Believing real conduct to be more valid than prescribed doctrine, Erikson asserted that, on careful inquiry, the radical differentiation between a manifest and a latent dream "defuses in a complicated continuum of more manifest and more latent items which are sometimes to be found by a radical disposal of the manifest configuration, sometimes by a careful scrutiny of it" (p. 34). Reminding his readers that the Rorschach Thematic Apperception Test and other projective techniques had convincingly demonstrated that any behavior reflects the whole, he emphasized the principle that a continuum of dynamic meaning connects surface and core.

In Lansky's (1992) contribution to his own compendium on Essential Papers on Dreams, he concurred with Erikson: "In actual practice, there is a tendency to use an interplay of manifest and latent content" (p. 14), he asserted.

In a study of analysts of various persuasions in the United States and Britain, V. Hamilton (1996) found that with the exception of a handful of Freudians and British Independents, the majority in all orientations no longer focus on gathering associations to individual dream elements. This "new normal" would, no doubt, shock and dismay many analysts belonging to what is now apparently the associational minority. V. Hamilton's data suggested that in clinical and educational settings today, analysts of diverse persuasions apparently feel they can work with predominantly manifest content to good effect. This reality does not, of course, negate the possibility that one might function to even better effect by collecting more associational material. In that regard, it was interesting to hear that more than one analyst in V. Hamilton's study admitted they did not really feel competent to work intensively with dreams. I address such intriguing findings more in later sections of this book concerned with psychoanalytic training.

Erikson (1954) believed compulsive adherence to official mantras deriding the manifest seriously "hindered a full meeting of ego psychology and the problems of dream life" (p. 17) to the detriment of both theory and practice. In a similar vein, Lansky (1992) asserted that such dogmatic rigidity had adverse consequences not only for theory and clinical practice but that the "legacy of contempt for and suspicion of" (p. 15) the manifest had also systematically undercut psychoanalytic research.

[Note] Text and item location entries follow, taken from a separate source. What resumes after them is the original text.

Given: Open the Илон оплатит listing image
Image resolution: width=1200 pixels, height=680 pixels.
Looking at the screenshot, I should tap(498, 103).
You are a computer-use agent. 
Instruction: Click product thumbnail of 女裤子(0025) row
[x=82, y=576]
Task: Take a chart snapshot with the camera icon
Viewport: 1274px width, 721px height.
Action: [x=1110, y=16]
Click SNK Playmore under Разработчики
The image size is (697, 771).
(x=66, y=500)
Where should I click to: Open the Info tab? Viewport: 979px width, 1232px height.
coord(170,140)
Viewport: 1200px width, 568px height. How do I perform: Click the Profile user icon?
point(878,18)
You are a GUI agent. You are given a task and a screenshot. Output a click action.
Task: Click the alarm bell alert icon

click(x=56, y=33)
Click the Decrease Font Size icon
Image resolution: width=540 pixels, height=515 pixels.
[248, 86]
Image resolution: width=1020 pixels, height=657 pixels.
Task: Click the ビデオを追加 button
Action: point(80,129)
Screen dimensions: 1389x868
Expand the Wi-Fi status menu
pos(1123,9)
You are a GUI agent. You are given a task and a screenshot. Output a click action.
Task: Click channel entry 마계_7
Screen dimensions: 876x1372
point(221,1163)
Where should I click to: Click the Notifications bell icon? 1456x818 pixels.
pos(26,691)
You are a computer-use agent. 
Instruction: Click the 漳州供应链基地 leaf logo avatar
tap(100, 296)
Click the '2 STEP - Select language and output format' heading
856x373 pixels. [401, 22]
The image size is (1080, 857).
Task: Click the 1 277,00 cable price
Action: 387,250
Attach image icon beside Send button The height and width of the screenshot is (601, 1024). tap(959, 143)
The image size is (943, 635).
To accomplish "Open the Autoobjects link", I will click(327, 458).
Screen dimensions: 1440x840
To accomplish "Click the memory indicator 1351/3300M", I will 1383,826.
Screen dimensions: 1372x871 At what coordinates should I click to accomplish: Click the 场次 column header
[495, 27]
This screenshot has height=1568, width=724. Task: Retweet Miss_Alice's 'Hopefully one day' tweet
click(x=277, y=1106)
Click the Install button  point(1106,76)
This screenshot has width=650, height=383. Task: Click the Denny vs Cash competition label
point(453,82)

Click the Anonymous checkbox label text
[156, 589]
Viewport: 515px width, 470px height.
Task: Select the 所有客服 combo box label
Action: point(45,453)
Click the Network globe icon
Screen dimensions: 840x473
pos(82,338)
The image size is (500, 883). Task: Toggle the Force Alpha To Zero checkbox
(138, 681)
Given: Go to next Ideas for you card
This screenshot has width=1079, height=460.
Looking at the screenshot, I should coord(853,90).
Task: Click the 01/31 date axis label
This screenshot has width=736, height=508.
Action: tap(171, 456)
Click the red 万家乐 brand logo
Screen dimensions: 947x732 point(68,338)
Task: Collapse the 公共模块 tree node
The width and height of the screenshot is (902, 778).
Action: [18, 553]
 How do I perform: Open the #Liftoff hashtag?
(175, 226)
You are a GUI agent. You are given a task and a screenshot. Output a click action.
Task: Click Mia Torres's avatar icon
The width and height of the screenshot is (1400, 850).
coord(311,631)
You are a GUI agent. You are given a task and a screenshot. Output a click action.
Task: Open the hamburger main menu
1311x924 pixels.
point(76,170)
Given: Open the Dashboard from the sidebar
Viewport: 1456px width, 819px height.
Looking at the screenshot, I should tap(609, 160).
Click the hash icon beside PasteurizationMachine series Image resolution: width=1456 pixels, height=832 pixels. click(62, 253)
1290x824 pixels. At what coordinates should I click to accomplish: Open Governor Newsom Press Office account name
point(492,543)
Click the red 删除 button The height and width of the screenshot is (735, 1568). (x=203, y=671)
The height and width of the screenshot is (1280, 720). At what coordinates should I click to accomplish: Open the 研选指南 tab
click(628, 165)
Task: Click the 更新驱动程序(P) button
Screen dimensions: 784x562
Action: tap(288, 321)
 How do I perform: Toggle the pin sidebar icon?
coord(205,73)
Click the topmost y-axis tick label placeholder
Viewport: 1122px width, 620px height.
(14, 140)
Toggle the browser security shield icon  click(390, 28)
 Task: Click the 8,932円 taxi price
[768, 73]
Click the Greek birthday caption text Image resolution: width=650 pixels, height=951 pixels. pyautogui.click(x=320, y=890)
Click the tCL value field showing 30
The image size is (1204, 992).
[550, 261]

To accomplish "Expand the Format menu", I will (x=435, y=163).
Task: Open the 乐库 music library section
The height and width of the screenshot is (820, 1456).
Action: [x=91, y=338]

Studying clinical reports, one sometimes wishes for more associative material. Nonetheless, in the case I am scrutinizing, considering the variables cited by Freud (1916/1972) as frequently sufficient for meaningful interpretation, it can be said that Kohut provided ample information concerning his analysand's "personality, circumstances in which he lives and the impressions which preceded the occurrence of" (p. 115) at least some of the dreams. Furthermore, Kohut proffered not just one nocturnal hallucination, but a sequence of three (plus relevant historical and transferential material). I will endeavor to meticulously mine these confluent, mutually enhancing data sources to explore Kohut's hypothesis and my own.

Via Regia

Through the medium of three dreams, Kohut served his readers a concentrated glimpse into the complex psychic reality of his analysand. Their significance and utility reminds one of Erikson's (1958) astute comment in another of his penetrating contributions, "The Nature of Clinical Evidence":

The experienced dream interpreter often finds himself "reading" a dream report as a practitioner of medicine scans an x-ray. Especially in cases of wordy or reticent patients or of lengthy case reports, a dream often lays bare the stark inner facts. (p. 257)

My experience working with Kohut's dreams (including the progression of meaning evolving across them) strongly accords with Erikson's insight.

Each nocturnal phantasy presented by Kohut can be contemplated separately. Each contains enough food for thought to constitute a meal on its own. Alternatively, the dreams may be enjoyed as integral parts of a more encompassing, sumptuous, three-course repast. Both perspectives have merit. I approach the buffet both ways. With this in mind, let us venture to the banquet and delve deeply into Kohut's account to see what we can learn.